Identification of Babesia microti-specific immunodominant epitopes and development of a peptide EIA for detection of antibodies in serum

Background: Babesia microti is a tick-borne agent that is increasingly implicated in transfusion-acquired infection, especially in immunocompromised and elderly recipients. To develop a test that can detect antibody responses to B. microti, peptide epitopes identified in two serocomplementary B. microti-specific antigens were used in a prototype EIA. Study design and methods: A prototype peptide EIA was used to detect B. microti-specific antibodies in 15 sera taken before infection and 107 taken after infection from 59 individuals with known tick-borne infections previously confirmed by other methods. Three additional groups of samples were also tested: a proficiency panel of 18 sera positive for B. microti by IFA, 38 sera from blood donors confirmed positive by IFA, and 30 sera from random blood donors.

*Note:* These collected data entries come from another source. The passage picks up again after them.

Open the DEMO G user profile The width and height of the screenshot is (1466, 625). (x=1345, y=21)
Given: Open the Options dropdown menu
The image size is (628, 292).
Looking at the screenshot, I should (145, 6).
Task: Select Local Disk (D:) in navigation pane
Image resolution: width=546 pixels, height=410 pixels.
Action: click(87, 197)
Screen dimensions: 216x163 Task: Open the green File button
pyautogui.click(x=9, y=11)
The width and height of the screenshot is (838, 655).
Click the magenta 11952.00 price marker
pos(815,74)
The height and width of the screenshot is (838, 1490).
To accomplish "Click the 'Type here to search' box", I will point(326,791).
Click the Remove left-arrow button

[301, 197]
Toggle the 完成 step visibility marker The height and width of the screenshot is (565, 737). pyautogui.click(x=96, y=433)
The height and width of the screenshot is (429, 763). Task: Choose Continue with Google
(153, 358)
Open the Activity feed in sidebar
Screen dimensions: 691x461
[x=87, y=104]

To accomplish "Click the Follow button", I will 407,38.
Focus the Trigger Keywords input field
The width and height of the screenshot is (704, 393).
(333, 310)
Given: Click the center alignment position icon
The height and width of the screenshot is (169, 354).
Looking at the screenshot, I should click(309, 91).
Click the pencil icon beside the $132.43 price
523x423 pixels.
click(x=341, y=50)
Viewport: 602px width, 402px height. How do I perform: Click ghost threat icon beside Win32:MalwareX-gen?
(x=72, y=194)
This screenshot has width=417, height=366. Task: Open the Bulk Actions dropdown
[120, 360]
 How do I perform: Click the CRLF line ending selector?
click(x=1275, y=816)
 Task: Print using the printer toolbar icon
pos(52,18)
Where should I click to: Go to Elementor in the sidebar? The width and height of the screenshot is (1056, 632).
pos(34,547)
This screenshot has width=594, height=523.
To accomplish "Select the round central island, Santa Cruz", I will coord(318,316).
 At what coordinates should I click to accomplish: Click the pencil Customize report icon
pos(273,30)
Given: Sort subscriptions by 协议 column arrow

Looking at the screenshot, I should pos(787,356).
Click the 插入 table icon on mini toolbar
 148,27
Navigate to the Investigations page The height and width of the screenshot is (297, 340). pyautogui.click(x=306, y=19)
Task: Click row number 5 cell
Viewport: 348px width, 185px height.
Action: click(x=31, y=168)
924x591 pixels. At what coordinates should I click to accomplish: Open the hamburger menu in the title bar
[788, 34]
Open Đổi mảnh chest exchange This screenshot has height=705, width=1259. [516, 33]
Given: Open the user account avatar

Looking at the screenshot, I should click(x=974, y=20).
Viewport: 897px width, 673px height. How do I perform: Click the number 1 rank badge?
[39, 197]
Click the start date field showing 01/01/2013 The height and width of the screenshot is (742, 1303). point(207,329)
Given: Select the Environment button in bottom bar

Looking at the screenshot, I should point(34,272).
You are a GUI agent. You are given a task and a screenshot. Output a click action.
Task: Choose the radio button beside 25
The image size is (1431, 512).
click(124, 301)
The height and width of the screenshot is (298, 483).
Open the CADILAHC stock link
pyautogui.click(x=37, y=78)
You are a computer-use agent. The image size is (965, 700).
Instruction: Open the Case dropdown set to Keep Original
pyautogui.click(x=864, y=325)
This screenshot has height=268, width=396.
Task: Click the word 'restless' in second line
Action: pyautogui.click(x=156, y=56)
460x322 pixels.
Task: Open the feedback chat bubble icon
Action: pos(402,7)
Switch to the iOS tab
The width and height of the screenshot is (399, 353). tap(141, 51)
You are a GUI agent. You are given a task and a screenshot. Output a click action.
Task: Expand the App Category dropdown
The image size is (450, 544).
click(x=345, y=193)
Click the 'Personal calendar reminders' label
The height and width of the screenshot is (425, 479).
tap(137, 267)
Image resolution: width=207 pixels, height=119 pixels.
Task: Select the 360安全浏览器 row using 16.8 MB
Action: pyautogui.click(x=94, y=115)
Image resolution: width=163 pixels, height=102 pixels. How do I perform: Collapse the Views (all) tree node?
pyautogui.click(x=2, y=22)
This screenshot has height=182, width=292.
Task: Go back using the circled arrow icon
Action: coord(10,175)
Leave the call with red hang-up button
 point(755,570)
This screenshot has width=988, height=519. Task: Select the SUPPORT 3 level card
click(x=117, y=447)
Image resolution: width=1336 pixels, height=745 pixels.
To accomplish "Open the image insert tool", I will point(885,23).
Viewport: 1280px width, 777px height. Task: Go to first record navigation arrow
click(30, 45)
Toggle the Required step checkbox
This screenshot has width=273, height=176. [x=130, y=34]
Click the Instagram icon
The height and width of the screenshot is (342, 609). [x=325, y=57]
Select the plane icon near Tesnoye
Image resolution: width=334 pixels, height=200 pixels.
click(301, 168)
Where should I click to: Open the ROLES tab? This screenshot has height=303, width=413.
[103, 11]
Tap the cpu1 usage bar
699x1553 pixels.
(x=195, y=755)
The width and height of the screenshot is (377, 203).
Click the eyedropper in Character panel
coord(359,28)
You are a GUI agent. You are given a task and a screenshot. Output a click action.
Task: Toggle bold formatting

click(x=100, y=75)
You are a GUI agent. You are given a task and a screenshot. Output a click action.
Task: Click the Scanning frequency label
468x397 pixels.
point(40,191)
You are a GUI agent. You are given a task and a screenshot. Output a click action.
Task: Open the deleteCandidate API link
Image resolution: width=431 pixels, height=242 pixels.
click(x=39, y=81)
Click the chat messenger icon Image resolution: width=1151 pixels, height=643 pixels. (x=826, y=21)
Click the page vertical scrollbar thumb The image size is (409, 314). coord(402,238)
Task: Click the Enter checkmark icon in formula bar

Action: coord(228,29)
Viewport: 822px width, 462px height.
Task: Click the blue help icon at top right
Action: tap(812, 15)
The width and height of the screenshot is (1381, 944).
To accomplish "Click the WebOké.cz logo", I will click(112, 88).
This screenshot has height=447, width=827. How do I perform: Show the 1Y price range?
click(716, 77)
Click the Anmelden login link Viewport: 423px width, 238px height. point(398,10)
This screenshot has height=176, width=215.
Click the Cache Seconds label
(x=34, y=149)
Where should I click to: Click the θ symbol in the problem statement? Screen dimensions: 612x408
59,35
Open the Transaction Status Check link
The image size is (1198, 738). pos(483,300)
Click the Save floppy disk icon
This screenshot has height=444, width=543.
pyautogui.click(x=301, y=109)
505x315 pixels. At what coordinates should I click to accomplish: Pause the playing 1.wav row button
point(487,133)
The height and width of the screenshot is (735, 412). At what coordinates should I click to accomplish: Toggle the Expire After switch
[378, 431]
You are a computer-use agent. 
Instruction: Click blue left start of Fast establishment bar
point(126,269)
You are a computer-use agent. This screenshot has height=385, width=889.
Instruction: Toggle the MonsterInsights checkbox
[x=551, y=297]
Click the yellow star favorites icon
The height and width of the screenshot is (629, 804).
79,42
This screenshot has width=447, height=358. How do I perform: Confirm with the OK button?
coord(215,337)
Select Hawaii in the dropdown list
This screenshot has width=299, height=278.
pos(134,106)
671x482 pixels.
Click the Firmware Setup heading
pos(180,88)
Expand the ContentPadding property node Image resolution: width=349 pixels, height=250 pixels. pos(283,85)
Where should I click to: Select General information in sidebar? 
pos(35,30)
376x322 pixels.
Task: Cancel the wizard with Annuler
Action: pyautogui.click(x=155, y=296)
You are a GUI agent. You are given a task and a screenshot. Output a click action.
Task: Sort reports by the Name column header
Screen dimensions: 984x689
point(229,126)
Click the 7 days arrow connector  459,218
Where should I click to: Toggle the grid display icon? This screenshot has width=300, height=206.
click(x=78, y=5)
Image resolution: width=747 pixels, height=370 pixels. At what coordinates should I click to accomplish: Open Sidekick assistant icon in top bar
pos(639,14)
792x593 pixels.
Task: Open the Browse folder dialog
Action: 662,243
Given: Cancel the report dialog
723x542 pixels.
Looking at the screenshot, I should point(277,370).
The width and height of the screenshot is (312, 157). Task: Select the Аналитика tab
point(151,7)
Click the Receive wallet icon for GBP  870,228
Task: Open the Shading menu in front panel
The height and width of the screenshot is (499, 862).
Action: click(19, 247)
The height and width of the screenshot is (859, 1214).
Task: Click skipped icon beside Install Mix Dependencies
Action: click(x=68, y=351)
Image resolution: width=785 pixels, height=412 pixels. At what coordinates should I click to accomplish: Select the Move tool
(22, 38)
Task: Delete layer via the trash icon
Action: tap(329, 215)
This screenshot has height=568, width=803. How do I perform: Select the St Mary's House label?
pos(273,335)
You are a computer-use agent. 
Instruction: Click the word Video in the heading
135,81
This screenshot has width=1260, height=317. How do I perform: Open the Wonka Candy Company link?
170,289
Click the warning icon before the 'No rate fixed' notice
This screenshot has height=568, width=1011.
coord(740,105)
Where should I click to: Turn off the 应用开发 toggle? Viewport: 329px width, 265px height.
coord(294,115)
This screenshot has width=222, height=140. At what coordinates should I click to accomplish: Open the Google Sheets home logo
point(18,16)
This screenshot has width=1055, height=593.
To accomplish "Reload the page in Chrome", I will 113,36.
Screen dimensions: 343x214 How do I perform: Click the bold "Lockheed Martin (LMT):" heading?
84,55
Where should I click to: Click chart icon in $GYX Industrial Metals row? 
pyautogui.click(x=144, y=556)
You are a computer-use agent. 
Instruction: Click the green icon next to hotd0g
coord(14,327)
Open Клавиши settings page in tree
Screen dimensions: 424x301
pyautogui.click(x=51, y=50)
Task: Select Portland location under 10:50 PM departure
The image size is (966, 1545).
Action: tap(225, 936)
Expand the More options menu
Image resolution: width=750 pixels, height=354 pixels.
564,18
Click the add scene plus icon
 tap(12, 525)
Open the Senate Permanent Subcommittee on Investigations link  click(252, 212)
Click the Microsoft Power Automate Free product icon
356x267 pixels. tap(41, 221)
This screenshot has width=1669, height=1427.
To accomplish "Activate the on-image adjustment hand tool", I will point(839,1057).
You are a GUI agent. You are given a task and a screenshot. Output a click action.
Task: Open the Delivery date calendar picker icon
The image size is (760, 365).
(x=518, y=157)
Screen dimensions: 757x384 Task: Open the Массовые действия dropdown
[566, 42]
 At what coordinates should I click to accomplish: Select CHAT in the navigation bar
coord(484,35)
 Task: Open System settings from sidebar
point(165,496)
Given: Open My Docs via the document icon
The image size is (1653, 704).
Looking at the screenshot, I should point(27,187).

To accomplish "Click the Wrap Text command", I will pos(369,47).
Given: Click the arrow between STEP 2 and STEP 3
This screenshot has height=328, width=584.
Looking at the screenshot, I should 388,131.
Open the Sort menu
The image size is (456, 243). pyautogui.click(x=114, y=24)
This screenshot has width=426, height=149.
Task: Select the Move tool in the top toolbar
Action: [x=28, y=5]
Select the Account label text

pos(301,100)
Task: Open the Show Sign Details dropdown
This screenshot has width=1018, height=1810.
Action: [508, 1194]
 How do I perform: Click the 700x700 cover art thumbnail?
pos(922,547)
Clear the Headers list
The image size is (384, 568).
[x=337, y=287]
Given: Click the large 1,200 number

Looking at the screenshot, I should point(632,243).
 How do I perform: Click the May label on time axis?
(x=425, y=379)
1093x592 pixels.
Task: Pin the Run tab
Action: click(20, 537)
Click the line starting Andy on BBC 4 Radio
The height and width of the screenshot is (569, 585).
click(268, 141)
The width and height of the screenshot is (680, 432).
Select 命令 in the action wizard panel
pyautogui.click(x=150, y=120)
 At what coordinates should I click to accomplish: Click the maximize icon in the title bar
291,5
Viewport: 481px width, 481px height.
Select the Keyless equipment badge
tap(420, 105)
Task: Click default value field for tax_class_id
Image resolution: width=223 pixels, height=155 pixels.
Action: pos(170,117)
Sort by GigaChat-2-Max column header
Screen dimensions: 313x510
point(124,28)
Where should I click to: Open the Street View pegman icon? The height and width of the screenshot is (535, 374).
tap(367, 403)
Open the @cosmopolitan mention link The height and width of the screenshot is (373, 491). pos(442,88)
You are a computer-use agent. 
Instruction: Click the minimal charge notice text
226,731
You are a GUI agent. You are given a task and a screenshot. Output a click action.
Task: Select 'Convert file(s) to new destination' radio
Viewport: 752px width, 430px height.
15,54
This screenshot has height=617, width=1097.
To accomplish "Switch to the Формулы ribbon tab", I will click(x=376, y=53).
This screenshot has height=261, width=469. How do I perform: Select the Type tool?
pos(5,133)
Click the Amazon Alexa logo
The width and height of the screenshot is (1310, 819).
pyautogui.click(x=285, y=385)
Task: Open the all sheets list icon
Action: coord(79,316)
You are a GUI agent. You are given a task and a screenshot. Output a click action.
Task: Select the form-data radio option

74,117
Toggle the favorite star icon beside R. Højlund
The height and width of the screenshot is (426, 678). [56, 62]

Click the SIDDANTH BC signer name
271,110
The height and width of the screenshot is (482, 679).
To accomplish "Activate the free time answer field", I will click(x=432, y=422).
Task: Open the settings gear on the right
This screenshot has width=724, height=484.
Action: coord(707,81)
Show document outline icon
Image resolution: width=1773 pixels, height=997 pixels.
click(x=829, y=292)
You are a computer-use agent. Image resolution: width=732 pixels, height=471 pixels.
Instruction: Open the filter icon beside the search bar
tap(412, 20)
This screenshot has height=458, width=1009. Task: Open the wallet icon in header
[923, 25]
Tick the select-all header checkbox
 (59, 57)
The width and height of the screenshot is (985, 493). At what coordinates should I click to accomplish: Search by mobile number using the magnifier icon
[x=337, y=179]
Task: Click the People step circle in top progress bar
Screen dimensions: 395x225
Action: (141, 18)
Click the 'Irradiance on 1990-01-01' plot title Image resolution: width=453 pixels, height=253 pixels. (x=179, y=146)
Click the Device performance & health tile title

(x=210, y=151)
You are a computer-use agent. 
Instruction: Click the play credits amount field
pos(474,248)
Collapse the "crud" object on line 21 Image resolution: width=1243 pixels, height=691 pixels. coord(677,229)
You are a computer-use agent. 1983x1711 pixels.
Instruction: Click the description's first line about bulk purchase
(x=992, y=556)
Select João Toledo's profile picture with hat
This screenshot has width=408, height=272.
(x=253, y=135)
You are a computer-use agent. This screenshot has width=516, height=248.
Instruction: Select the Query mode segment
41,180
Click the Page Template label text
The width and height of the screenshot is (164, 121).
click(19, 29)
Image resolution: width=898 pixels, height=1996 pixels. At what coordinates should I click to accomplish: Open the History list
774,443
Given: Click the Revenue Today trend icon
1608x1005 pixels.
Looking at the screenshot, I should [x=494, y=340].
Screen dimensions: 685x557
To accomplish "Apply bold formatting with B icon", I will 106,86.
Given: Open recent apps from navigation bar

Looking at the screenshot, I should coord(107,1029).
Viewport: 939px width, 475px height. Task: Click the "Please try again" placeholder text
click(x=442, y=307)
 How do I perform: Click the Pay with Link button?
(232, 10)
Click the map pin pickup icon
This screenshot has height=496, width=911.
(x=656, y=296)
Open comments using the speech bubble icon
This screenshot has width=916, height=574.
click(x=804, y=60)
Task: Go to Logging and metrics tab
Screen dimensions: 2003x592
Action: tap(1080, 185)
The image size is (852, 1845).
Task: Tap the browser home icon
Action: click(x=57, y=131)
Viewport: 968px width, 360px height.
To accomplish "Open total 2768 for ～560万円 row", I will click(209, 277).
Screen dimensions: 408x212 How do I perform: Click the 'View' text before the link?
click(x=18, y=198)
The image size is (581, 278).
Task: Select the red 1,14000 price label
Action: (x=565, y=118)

Results: The combination peptide detected 98 out of 107 sera taken after infection that were IgG blot positive (4 equivocal). This included all 12 samples that were PCR positive and six sera from smear-negative patients that were confirmed positive by PCR, immunoblot, or IFA. Of the IgG blot-positive specimens that were equivocal (four specimens) or did not react (nine specimens) by EIA, most had low IFA titers consistent with previous exposure. In a second evaluation, 15 out of 15 Babesia IFA-positive sera and 3 out of 3 Babesia-Ehrlichia IFA-positive sera were positive, whereas sera from 30 random donors were negative. Finally, of 38 IFA-positive blood-donor samples, 35 were positive by peptide EIA. The three EIA-negative sera were Western blot negative. Conclusion: Reactivity of the B. microti-specific peptide EIA shows a high correlation with IFA, PCR, and B. microti immunoblot in confirmed B. microti cases. The peptide EIA may be the most suitable B. microti infection test for adaptation to the blood bank environment if testing for B. microti is required in the future.